What to work on>
• A. From the WR250R passage, extract the stretch from "If you're about" through "nice as well.".
• B. Answer these about the WR250R passage, one per line:
(i) Besides enjoying the view, what activity along the way does the writer name?
(ii) What two things does the writer say the bike doesn't have?
(iii) How far from nowhere are the abandoned roads the writer describes?
• C. Continue the WR250R passage, starting right after its last sentence.

Passage given>
--- start ---
If you're about touring around enjoying the view, flyfishing along the way, etc, rather than seeing how fasts you can get from corner A to corner B, you should at least consider a WR250R.

Yes, it isn't hard to find people nattering about the bike having the power of a malnourished hamster, etc and so forth. How heavy it is compared to a KTM. True or not, what doesn't get mentioned is that there are two other things it doesn't have: a KTM price tag on it (new or used), and a KTM maintenance schedule. Oh... and did anybody mention "reliable"? Takes on a new importance while travelling abandoned roads alone, sixty miles from nowhere and often untraveled for days at a time. And I like the absolute minimal maintenance schedule for the bike. Fuel injection and mileage while wandering around up in the mountains is nice as well.
--- end ---
Source material>
--- start ---
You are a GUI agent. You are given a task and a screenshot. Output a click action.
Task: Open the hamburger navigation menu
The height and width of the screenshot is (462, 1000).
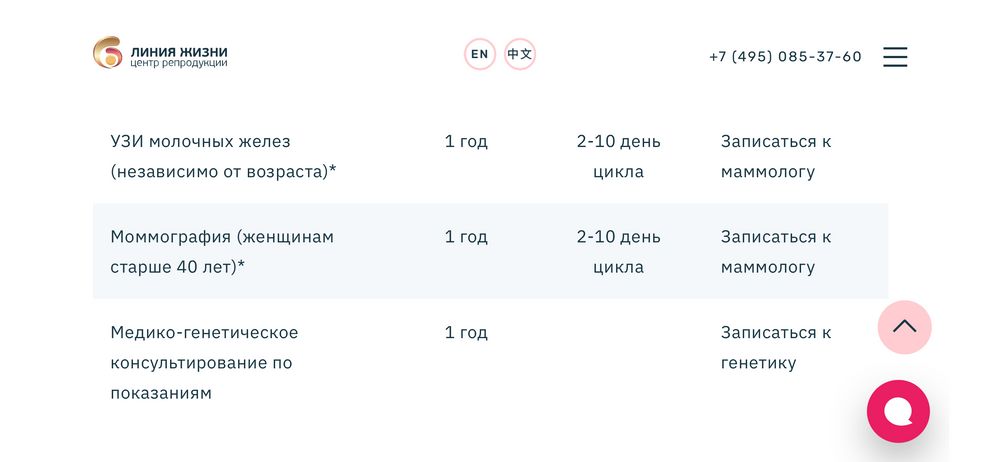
--- end ---
Answers given>
• A.
If you're about touring around enjoying the view, flyfishing along the way, etc, rather than seeing how fasts you can get from corner A to corner B, you should at least consider a WR250R.

Yes, it isn't hard to find people nattering about the bike having the power of a malnourished hamster, etc and so forth. How heavy it is compared to a KTM. True or not, what doesn't get mentioned is that there are two other things it doesn't have: a KTM price tag on it (new or used), and a KTM maintenance schedule. Oh... and did anybody mention "reliable"? Takes on a new importance while travelling abandoned roads alone, sixty miles from nowhere and often untraveled for days at a time. And I like the absolute minimal maintenance schedule for the bike. Fuel injection and mileage while wandering around up in the mountains is nice as well.

• B.
(i) Flyfishing.
(ii) A KTM price tag (new or used) and a KTM maintenance schedule.
(iii) Sixty miles.

• C.
I have no idea whether the WR250R (or the XT250 for that matter) will be right for you. I do know that I have roamed all over the Continental Divide in northern Montana and southern BC/AB on mine, multi day flyfishing trips on the blue ribbon West Slope cuttie rivers and streams out there, weekly three hour 70 mph commutes on the slab, etc. Others with bigger dreams have ridden the WR250R to the ends of the earth and back. Some of those ride reports you'll find posted here.

Does it all with no drama whatsoever - which some will see as a bad thing, but nearing 60 I see as a good thing. I regularly ride with a neighbor that has a KTM. We trade once in a while and I like his bike for about ten minutes, being on something like the MX bikes of my younger days. Then I want my WR back. The KTM is very nice, but it is not an every day, every week, bike for me and how I ride.

If you want wheelies on command, featherlight handling on single track, near-motocross handling, and are peeved by anything that weighs over 275 lbs wet, then the WR250R is not for you. If riding like you're racing is still appealing to you, are all about getting from one corner to the next as fast as possible, then the WR250R is not for you.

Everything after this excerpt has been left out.